- What you will do: The records that follow are to be transcribed exactly.

Excerpts from a dataset
━━━━━━━━━━━━━━━━━━━━━━━━━━━━━━
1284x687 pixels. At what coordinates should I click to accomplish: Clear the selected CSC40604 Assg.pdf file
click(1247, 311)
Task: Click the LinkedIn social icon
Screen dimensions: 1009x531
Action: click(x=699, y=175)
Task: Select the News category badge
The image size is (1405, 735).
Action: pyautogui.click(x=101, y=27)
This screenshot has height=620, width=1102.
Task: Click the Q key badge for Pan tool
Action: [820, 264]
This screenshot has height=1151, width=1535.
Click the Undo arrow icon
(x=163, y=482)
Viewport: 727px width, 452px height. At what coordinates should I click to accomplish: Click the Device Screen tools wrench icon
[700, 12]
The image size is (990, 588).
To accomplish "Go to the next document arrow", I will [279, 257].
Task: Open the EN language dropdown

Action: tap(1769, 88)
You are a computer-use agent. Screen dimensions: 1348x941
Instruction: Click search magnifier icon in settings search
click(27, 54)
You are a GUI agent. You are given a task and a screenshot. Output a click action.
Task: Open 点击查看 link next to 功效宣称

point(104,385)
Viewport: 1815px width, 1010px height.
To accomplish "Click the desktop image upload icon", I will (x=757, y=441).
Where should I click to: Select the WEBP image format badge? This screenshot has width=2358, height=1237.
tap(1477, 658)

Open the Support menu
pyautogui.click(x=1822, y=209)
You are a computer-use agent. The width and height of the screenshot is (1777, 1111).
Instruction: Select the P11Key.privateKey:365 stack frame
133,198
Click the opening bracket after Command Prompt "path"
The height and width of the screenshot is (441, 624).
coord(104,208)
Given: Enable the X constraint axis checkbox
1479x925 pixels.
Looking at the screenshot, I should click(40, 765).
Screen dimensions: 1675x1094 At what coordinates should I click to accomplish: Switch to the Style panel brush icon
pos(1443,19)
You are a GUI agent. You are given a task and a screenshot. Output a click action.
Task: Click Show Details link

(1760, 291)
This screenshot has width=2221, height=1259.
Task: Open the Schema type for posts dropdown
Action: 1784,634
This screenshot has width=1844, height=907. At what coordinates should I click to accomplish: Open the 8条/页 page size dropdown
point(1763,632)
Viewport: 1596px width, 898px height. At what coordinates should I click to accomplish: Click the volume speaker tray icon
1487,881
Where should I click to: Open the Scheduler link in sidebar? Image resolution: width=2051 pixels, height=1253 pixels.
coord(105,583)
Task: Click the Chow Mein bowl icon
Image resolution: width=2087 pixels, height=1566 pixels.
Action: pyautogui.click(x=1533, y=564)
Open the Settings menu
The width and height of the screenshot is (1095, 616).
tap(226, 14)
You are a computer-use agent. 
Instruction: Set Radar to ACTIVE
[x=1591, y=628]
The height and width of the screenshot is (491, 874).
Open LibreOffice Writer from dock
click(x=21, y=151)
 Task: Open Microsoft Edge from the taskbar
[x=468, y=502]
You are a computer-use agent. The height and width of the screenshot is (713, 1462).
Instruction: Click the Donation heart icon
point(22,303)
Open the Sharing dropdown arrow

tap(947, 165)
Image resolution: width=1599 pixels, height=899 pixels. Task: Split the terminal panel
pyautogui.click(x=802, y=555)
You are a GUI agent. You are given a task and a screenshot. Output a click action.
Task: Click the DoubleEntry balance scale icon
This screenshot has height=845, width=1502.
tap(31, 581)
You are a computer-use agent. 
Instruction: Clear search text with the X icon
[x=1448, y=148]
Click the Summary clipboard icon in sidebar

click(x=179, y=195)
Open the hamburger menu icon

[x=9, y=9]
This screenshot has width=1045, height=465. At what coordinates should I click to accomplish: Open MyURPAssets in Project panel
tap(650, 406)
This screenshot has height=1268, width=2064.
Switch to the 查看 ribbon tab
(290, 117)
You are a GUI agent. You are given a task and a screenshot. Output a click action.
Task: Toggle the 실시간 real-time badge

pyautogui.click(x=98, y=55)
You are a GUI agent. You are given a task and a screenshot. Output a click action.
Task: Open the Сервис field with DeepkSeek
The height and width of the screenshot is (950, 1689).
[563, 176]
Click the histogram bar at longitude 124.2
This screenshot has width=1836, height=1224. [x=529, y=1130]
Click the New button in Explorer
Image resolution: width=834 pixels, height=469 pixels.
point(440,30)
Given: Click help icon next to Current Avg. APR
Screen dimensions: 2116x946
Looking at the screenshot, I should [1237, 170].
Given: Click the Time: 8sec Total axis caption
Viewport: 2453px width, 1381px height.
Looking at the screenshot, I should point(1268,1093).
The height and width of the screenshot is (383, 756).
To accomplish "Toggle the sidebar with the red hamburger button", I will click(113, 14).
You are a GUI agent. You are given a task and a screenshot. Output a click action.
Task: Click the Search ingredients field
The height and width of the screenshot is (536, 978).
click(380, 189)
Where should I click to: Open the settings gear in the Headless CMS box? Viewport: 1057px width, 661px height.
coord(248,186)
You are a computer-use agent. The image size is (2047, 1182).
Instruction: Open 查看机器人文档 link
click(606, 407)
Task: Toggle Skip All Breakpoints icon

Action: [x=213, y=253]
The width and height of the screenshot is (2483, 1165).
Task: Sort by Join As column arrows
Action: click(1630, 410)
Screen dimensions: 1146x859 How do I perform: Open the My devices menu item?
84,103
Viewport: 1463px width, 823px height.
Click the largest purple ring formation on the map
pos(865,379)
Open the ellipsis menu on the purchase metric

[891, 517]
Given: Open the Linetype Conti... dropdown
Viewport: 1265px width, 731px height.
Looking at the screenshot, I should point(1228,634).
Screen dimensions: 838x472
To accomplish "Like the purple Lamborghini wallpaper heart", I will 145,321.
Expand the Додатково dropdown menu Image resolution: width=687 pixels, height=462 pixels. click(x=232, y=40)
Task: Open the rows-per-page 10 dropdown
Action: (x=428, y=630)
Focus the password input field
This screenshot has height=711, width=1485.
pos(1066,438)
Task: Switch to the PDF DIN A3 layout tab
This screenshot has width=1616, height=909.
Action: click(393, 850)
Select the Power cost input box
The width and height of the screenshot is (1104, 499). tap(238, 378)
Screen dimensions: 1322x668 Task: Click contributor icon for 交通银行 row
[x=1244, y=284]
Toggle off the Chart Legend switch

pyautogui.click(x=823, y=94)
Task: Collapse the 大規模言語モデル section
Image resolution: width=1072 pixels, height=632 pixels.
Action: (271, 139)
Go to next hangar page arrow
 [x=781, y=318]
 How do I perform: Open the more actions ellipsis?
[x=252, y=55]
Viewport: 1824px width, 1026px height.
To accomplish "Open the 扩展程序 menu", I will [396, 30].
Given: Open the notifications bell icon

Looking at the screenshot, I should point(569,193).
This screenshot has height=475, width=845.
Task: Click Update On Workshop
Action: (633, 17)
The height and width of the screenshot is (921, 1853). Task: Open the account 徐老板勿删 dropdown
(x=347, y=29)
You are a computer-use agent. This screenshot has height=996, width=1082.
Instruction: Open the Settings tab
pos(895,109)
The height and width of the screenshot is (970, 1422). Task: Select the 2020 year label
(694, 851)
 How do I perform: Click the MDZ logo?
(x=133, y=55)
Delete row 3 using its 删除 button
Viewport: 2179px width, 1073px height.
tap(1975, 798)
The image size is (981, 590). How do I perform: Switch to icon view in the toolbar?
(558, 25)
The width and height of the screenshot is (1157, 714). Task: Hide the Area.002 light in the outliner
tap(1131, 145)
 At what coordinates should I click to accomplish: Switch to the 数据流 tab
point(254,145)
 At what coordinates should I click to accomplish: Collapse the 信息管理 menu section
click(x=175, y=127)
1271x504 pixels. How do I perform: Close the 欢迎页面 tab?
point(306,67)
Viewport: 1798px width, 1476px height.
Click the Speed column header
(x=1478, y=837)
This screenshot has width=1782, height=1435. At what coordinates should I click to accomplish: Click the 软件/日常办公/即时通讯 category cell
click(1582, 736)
━━━━━━━━━━━━━━━━━━━━━━━━━━━━━━
- Result for this exercise:
1284x687 pixels. At what coordinates should I click to accomplish: Clear the selected CSC40604 Assg.pdf file
click(1247, 311)
Task: Click the LinkedIn social icon
Screen dimensions: 1009x531
Action: click(x=699, y=175)
Task: Select the News category badge
The image size is (1405, 735).
Action: pyautogui.click(x=101, y=27)
This screenshot has height=620, width=1102.
Task: Click the Q key badge for Pan tool
Action: [820, 264]
This screenshot has height=1151, width=1535.
Click the Undo arrow icon
(x=163, y=482)
Viewport: 727px width, 452px height. At what coordinates should I click to accomplish: Click the Device Screen tools wrench icon
[700, 12]
The image size is (990, 588).
To accomplish "Go to the next document arrow", I will [279, 257].
Task: Open the EN language dropdown

Action: tap(1769, 88)
You are a computer-use agent. Screen dimensions: 1348x941
Instruction: Click search magnifier icon in settings search
click(27, 54)
You are a GUI agent. You are given a task and a screenshot. Output a click action.
Task: Open 点击查看 link next to 功效宣称

point(104,385)
Viewport: 1815px width, 1010px height.
To accomplish "Click the desktop image upload icon", I will (x=757, y=441).
Where should I click to: Select the WEBP image format badge? This screenshot has width=2358, height=1237.
tap(1477, 658)

Open the Support menu
pyautogui.click(x=1822, y=209)
You are a computer-use agent. The width and height of the screenshot is (1777, 1111).
Instruction: Select the P11Key.privateKey:365 stack frame
133,198
Click the opening bracket after Command Prompt "path"
The height and width of the screenshot is (441, 624).
coord(104,208)
Given: Enable the X constraint axis checkbox
1479x925 pixels.
Looking at the screenshot, I should click(40, 765).
Screen dimensions: 1675x1094 At what coordinates should I click to accomplish: Switch to the Style panel brush icon
pos(1443,19)
You are a GUI agent. You are given a task and a screenshot. Output a click action.
Task: Click Show Details link

(1760, 291)
This screenshot has width=2221, height=1259.
Task: Open the Schema type for posts dropdown
Action: 1784,634
This screenshot has width=1844, height=907. At what coordinates should I click to accomplish: Open the 8条/页 page size dropdown
point(1763,632)
Viewport: 1596px width, 898px height. At what coordinates should I click to accomplish: Click the volume speaker tray icon
1487,881
Where should I click to: Open the Scheduler link in sidebar? Image resolution: width=2051 pixels, height=1253 pixels.
coord(105,583)
Task: Click the Chow Mein bowl icon
Image resolution: width=2087 pixels, height=1566 pixels.
Action: pyautogui.click(x=1533, y=564)
Open the Settings menu
The width and height of the screenshot is (1095, 616).
tap(226, 14)
You are a computer-use agent. 
Instruction: Set Radar to ACTIVE
[x=1591, y=628]
The height and width of the screenshot is (491, 874).
Open LibreOffice Writer from dock
click(x=21, y=151)
 Task: Open Microsoft Edge from the taskbar
[x=468, y=502]
You are a computer-use agent. The height and width of the screenshot is (713, 1462).
Instruction: Click the Donation heart icon
point(22,303)
Open the Sharing dropdown arrow

tap(947, 165)
Image resolution: width=1599 pixels, height=899 pixels. Task: Split the terminal panel
pyautogui.click(x=802, y=555)
You are a GUI agent. You are given a task and a screenshot. Output a click action.
Task: Click the DoubleEntry balance scale icon
This screenshot has height=845, width=1502.
tap(31, 581)
You are a computer-use agent. 
Instruction: Clear search text with the X icon
[x=1448, y=148]
Click the Summary clipboard icon in sidebar

click(x=179, y=195)
Open the hamburger menu icon

[x=9, y=9]
This screenshot has width=1045, height=465. At what coordinates should I click to accomplish: Open MyURPAssets in Project panel
tap(650, 406)
This screenshot has height=1268, width=2064.
Switch to the 查看 ribbon tab
(290, 117)
You are a GUI agent. You are given a task and a screenshot. Output a click action.
Task: Toggle the 실시간 real-time badge

pyautogui.click(x=98, y=55)
You are a GUI agent. You are given a task and a screenshot. Output a click action.
Task: Open the Сервис field with DeepkSeek
The height and width of the screenshot is (950, 1689).
[563, 176]
Click the histogram bar at longitude 124.2
This screenshot has width=1836, height=1224. [x=529, y=1130]
Click the New button in Explorer
Image resolution: width=834 pixels, height=469 pixels.
point(440,30)
Given: Click help icon next to Current Avg. APR
Screen dimensions: 2116x946
Looking at the screenshot, I should [1237, 170].
Given: Click the Time: 8sec Total axis caption
Viewport: 2453px width, 1381px height.
Looking at the screenshot, I should point(1268,1093).
The height and width of the screenshot is (383, 756).
To accomplish "Toggle the sidebar with the red hamburger button", I will click(113, 14).
You are a GUI agent. You are given a task and a screenshot. Output a click action.
Task: Click the Search ingredients field
The height and width of the screenshot is (536, 978).
click(380, 189)
Where should I click to: Open the settings gear in the Headless CMS box? Viewport: 1057px width, 661px height.
coord(248,186)
You are a computer-use agent. The image size is (2047, 1182).
Instruction: Open 查看机器人文档 link
click(606, 407)
Task: Toggle Skip All Breakpoints icon

Action: [x=213, y=253]
The width and height of the screenshot is (2483, 1165).
Task: Sort by Join As column arrows
Action: click(1630, 410)
Screen dimensions: 1146x859 How do I perform: Open the My devices menu item?
84,103
Viewport: 1463px width, 823px height.
Click the largest purple ring formation on the map
pos(865,379)
Open the ellipsis menu on the purchase metric

[891, 517]
Given: Open the Linetype Conti... dropdown
Viewport: 1265px width, 731px height.
Looking at the screenshot, I should point(1228,634).
Screen dimensions: 838x472
To accomplish "Like the purple Lamborghini wallpaper heart", I will 145,321.
Expand the Додатково dropdown menu Image resolution: width=687 pixels, height=462 pixels. click(x=232, y=40)
Task: Open the rows-per-page 10 dropdown
Action: (x=428, y=630)
Focus the password input field
This screenshot has height=711, width=1485.
pos(1066,438)
Task: Switch to the PDF DIN A3 layout tab
This screenshot has width=1616, height=909.
Action: click(393, 850)
Select the Power cost input box
The width and height of the screenshot is (1104, 499). tap(238, 378)
Screen dimensions: 1322x668 Task: Click contributor icon for 交通银行 row
[x=1244, y=284]
Toggle off the Chart Legend switch

pyautogui.click(x=823, y=94)
Task: Collapse the 大規模言語モデル section
Image resolution: width=1072 pixels, height=632 pixels.
Action: (271, 139)
Go to next hangar page arrow
 [x=781, y=318]
 How do I perform: Open the more actions ellipsis?
[x=252, y=55]
Viewport: 1824px width, 1026px height.
To accomplish "Open the 扩展程序 menu", I will [396, 30].
Given: Open the notifications bell icon

Looking at the screenshot, I should point(569,193).
This screenshot has height=475, width=845.
Task: Click Update On Workshop
Action: (633, 17)
The height and width of the screenshot is (921, 1853). Task: Open the account 徐老板勿删 dropdown
(x=347, y=29)
You are a computer-use agent. This screenshot has height=996, width=1082.
Instruction: Open the Settings tab
pos(895,109)
The height and width of the screenshot is (970, 1422). Task: Select the 2020 year label
(694, 851)
 How do I perform: Click the MDZ logo?
(x=133, y=55)
Delete row 3 using its 删除 button
Viewport: 2179px width, 1073px height.
tap(1975, 798)
The image size is (981, 590). How do I perform: Switch to icon view in the toolbar?
(558, 25)
The width and height of the screenshot is (1157, 714). Task: Hide the Area.002 light in the outliner
tap(1131, 145)
 At what coordinates should I click to accomplish: Switch to the 数据流 tab
point(254,145)
 At what coordinates should I click to accomplish: Collapse the 信息管理 menu section
click(x=175, y=127)
1271x504 pixels. How do I perform: Close the 欢迎页面 tab?
point(306,67)
Viewport: 1798px width, 1476px height.
Click the Speed column header
(x=1478, y=837)
This screenshot has width=1782, height=1435. At what coordinates should I click to accomplish: Click the 软件/日常办公/即时通讯 category cell
click(1582, 736)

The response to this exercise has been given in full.